Ashley Kahn è uno dei più raffiniti critici musicali americani nonché autore di libri seminali come A love supreme e Kind of blue, sulla creazione dei due capolavori del jazz. «L’America adora le sue storie on the road. Sono nelle nostre canzoni, nei nostri film, nei nostri romanzi, nel nostro sangue: Le avventure di Huckleberry Finn; Sulla strada; Paura e disgusto a Las Vegas. E, ovviamente, Questa terra è la mia terra. Il contributo di Woody Guthrie a quest’illustre tradizione spicca per il suo straordinario talento di cantautore, con i suoi dettagli crudi, la sua retorica visionaria e il suo contesto storico: l’America delle “dust bowl” e della Grande Depressione che faticava a realizzare le promesse fatte a se stessa in principio. È intrigante che la musica non svolga un ruolo primario: il libro è di fatto un racconto semi-romanzato dei primi giorni di Guthrie e narra le difficoltà e i viaggi e la celebrazione dell’uomo comune, il materiale stesso per le canzoni che presto Guthrie avrebbe composto e reso famose. Le domande poste dal titolo originale stesso – di quale gloria parliamo e chi è destinato a quella gloria – indicano i sogni e gli ideali che l’esperimento americano sta tuttora tentando di capire.»
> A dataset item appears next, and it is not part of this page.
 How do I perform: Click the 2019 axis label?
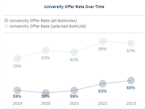point(17,103)
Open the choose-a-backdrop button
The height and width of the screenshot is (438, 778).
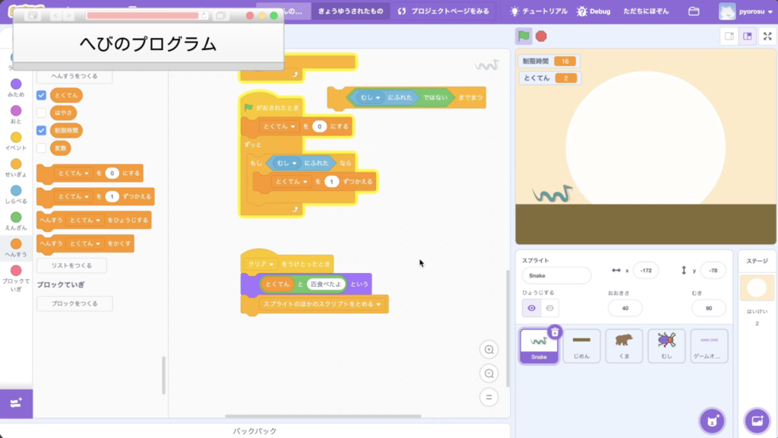757,420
Grayson Capps è un musicista dell’Alabama, un fine cantautorato folk e blues e un grande appassionato di libri, oltre che uno studioso di teatro (materia in cui si è laureato). I suoi dischi If you knew my mind e Wail & Ride sono l’anello di congiunzione tra le tradizioni folk e blues. «Il suggerimento più affascinante o il commento più saggio che io abbia mai udito sullo scrivere canzoni viene da Woody Guthrie. Disse una volta che solitamente suonava canzoni di due accordi, ma che, talvolta, aggiungeva un accordo per far colpo sulle signore. Parole che sono per me ancor oggi un’ispirazione!»
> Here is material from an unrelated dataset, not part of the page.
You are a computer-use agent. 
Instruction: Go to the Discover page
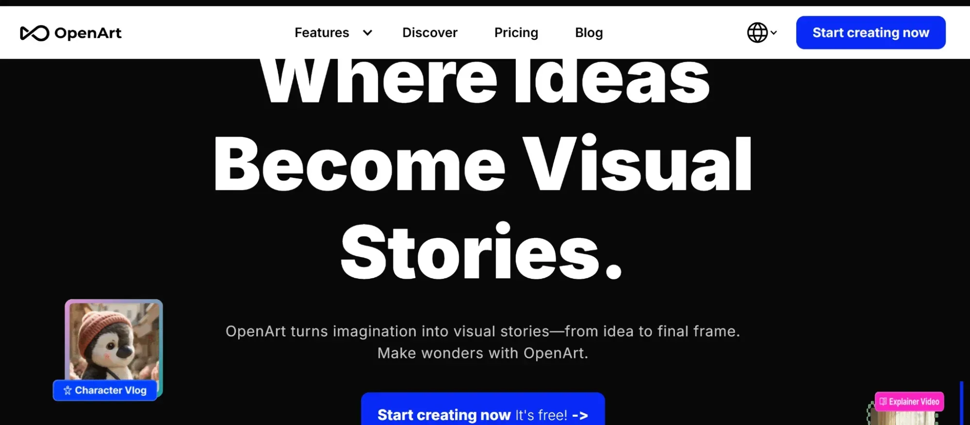[x=429, y=33]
Giornalista, conduttore radiofonico e ricercatore della storia del blues, Scott Barretta ha tenuto corsi sulla musica tradizionale afroamericana presso la University of Mississippi. «Questa terra è la mia terra è lo splendido ritratto della vita di un individuo affascinante ed è ancor più importante per il modo in cui celebra la dignità dell’uomo comune. Nel corso della Grande Depressione, quando in America le persone stavano rivedendo il significato di democrazia, Guthrie divenne uno dei principali esempi americani di ciò che Antonio Gramsci definì un “intellettuale organico”, raccontando la verità di fronte al potere con un linguaggio fintamente semplice.»